J’ai un sentiment d’excitation qui monte doucement parce que cette toiture se termine. Et c’était quand même une sacrée étape.
Une étape qui m’inquiétait intensément.
En plus du vertige, en plus du fait de d’être tout seul à gérer toutes les questions techniques qui se posaient de n’avoir personne sur qui m’adosser ou déléguer les responsabilités.
Ça a été très lourd à mettre en place. Et finalement j’ai dépassé toutes les questions et tous les problèmes.
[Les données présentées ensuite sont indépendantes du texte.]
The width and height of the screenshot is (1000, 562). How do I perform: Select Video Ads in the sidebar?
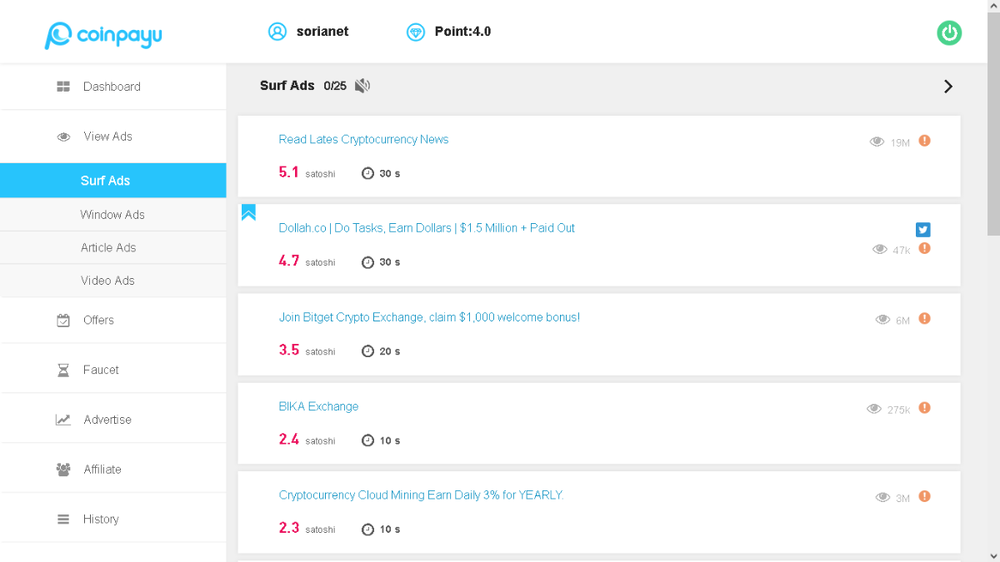(108, 281)
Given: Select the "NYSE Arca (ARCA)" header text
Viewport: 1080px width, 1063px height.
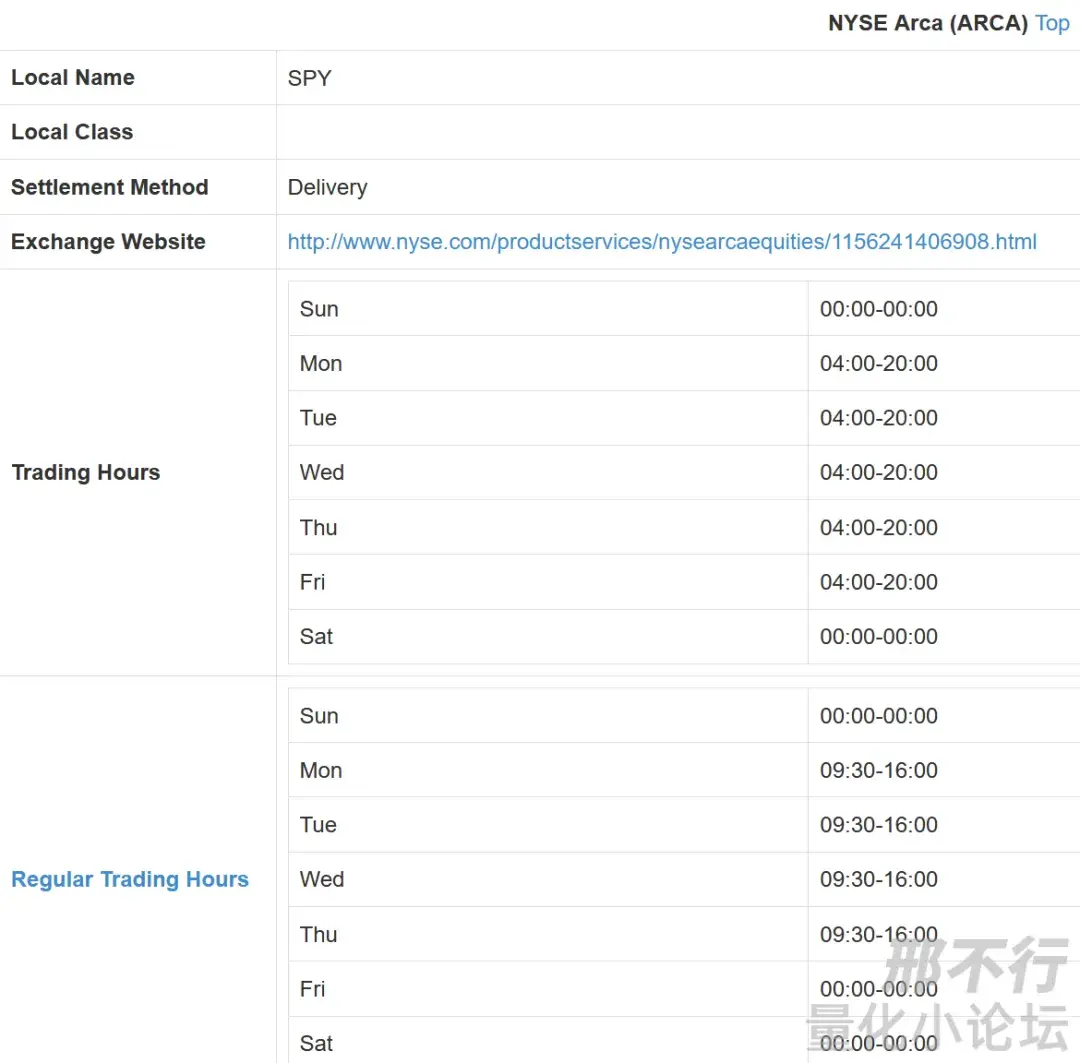Looking at the screenshot, I should pos(928,23).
J’ai réussi une toiture qui, je pense, est efficace, solide et assez jolie.
Elle pourrait être un point de repère pour la suite. Me dire que même si il y a des peurs, des craintes, en agissant, j’ai toutes les capacités pour trouver les solutions nécessaires.
Je suis retourné en fin d’après-midi après la grosse pluie. C’était merveilleux. Le ciel était bleu et j’entame la dernière ligne droite de l’entièreté de la toiture. Malheureusement, il va me manquer des planches, je vais donc commander ça avec le reste.